• _Directions_:
A: For each of statements (i) to (iii), decide whether it agrees with the skiing article below. Answer yes or no, and quote the deciding words from the article.
(i) Ted Ligety won the giant slalom at the 2014 Sochi Games.
(ii) Ligety placed fifth in the giant slalom.
(iii) The team doctor found concussion symptoms in Mathilde Gremaud.
B: Write the next part of the skiing article below, starting after its last sentence.

• _Selected text_:
The Dallas Morning News
Bad start hurts repeat chances
American 15th in bid for GS repeat; Hirscher claims gold for Austria
Ted Ligety (above) was far back in the field after his first run, and he couldn’t make up the difference to win another gold medal in the men’s giant slalom.
PYEONGCHANG, South Korea — Ted Ligety knew he hadn’t turned in the best opening run in defense of his Olympic giant slalom title. What he couldn’t tell as he was heading down the hill was just how poorly he’d done.
“I was really surprised when I saw the time,” the 33-year-old American said Sunday after the first of two GS runs at the Pyongyang Alpine Center effectively ended any hopes of another medal in a race he won at the 2014 Sochi Games.
“It didn’t feel like I crushed it,” Ligety said, before adding with a chuckle: “But it didn’t feel 2 /2 seconds bad.”
To be precise, Ligety’s leg of 1 minute, 10.71 seconds put him in 20th place and 2.44 seconds back. He wound up placing 15th, soundly beaten by firstround leader and race favorite Marcel Hirscher. The Austrian superstar, who owns a record six consecutive World Cup overall titles, got his second victory at these Olympics to go with the Alpine combined gold he took earlier.
“My goal was definitely to try to be challenging for a medal here. I thought that was definitely within my range,” said Ligety, who finished fifth on Tuesday in the combined, an event he won at the 2006 Turin Olympics.
The giant slalom has been Ligety’s forte for years. In addition to the triumph at Sochi, which made him the only U.S. male Alpine skier with two Olympic golds, he won GS world championships in 2011, 2013 and 2015, along with a bronze in the event at the 2009 worlds.
But on Sunday, he misjudged the course.
“I just thought it would run maybe a little bit more challenging than maybe it did,” Ligety said. “When you do those little slides, it costs you a ton of time. … Maybe thought the rolls were going to come into play a little bit more, and they were easy. No excuse.” Swiss skier takes silver after head injury: Mathilde Gremaud concedes she does not remember her head slamming onto the slopestyle course during training, or much of anything that happened in the aftermath.
Those may sound like telltale signs of someone reeling from concussion symptoms. But the team doctor who checked her out didn’t discover any. And less than 36 hours after the wreck, Gremaud was not only competing, but winning a silver medal as well.

• _Raw data_:
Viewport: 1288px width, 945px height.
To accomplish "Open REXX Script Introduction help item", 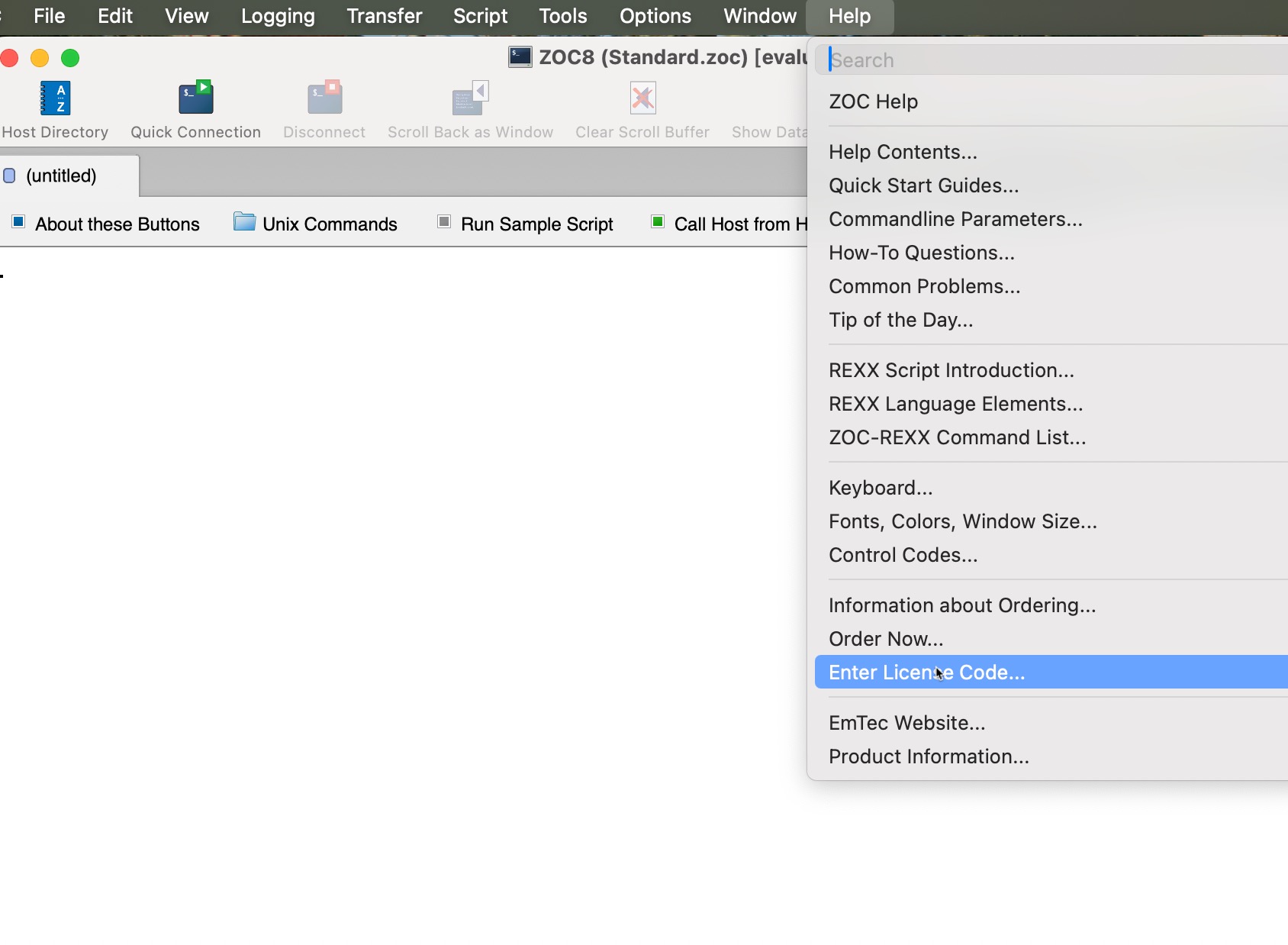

• _Answers to the problems_:
A:
(i) Yes: "a race he won at the 2014 Sochi Games"
(ii) No: "He wound up placing 15th"
(iii) No: "But the team doctor who checked her out didn’t discover any."

B:
“I actually don’t remember anything,” Gremaud said Saturday, when asked to recall the accident that could’ve ended her Olympics early.
The Swiss skier’s story offers a window into the concussion protocol for skiing, which has received far less scrutiny than that of the NFL.
According to International Skiing Federation guidelines, team doctors, not an independent medical professional, have authority to clear an athlete.
Swiss team doctor German Clenin, who accompanied Gremaud to the hospital, said that neither a CT scan nor his own neurological tests revealed concussion symptoms. He also put Gremaud through neurological testing the morning of the contest and said she showed no symptoms.
“Concussion can be defined as loss of consciousness. She didn’t have that,” Clenin said. “But it could be defined by vomiting, severe headache, vision trouble. We needed to have this time during the night to see if she would develop these symptoms. There weren’t any.”
Norovirus count up to 275: Fourteen new cases of norovirus among staff and volunteers at the Games were reported Saturday, the Korean Centers for Disease Control and Prevention said, raising the total to 275 people infected.
Of those diagnosed with the highly contagious illness, 53 remain quarantined while the rest have returned to work.
Most of the cases — 111 — have been at the Horeb Youth Center with the others in Pyeongchang (83) and Gangneung (81). The outbreak has been traced to contaminated water used in food preparation at youth center.